**Written problem**
Rescale the lines that begin at the one containing "Image resolution: width=1274" and end after the one containing "click(545, 687)". Write out every line again, requests included, but multiply each coordinate in the answers by 1.1 and round it to a whole number, rounding halves up.

[Some items]

[START]

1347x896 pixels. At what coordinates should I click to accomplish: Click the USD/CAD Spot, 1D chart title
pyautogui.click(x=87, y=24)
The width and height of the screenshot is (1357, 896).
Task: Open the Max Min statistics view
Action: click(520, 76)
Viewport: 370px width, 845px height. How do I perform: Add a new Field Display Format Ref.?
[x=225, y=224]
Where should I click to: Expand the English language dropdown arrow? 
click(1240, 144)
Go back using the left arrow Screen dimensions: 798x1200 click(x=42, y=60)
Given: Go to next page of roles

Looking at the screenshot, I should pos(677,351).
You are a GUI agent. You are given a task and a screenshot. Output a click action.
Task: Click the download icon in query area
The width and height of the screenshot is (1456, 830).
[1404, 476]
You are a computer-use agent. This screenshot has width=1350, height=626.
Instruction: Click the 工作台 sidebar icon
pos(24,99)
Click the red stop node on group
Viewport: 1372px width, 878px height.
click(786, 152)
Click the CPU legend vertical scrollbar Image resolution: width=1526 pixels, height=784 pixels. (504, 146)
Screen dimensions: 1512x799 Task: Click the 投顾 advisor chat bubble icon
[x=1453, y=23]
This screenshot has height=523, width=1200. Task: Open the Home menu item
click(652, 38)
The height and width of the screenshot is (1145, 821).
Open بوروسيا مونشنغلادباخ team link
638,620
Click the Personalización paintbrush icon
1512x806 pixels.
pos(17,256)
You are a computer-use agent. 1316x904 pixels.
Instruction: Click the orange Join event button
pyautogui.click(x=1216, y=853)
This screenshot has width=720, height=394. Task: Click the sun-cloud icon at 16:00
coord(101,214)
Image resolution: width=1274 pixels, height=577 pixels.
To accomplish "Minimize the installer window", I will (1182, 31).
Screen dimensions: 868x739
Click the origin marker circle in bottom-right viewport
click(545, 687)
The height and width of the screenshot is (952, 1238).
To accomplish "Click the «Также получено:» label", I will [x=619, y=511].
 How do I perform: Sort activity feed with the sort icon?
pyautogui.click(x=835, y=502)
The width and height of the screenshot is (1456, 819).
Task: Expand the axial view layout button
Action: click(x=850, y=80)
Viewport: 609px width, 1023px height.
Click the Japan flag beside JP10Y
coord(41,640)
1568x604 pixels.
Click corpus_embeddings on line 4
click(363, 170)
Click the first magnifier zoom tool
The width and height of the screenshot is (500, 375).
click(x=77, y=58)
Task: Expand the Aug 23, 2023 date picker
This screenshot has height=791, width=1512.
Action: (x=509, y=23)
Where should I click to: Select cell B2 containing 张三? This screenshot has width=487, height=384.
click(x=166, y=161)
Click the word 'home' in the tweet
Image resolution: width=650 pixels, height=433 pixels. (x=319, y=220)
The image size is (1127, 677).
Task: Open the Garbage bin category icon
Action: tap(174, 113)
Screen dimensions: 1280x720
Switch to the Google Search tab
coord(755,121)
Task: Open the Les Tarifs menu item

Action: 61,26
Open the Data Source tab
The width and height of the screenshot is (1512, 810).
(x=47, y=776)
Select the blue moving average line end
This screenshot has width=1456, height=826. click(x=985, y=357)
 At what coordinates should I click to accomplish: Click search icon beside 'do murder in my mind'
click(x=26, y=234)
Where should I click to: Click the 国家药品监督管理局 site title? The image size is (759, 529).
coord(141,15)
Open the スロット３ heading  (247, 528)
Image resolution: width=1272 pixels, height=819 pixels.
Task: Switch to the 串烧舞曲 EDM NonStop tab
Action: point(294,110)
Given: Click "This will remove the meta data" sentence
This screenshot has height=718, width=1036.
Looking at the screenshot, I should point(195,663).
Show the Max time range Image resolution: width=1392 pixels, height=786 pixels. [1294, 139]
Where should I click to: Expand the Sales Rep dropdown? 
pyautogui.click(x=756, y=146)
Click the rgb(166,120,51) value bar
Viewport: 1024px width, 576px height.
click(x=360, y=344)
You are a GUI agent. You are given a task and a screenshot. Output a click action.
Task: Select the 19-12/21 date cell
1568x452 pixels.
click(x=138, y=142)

[END]

**Exercise response**
Image resolution: width=1274 pixels, height=577 pixels.
To accomplish "Minimize the installer window", I will (1300, 34).
Screen dimensions: 868x739
Click the origin marker circle in bottom-right viewport
click(600, 756)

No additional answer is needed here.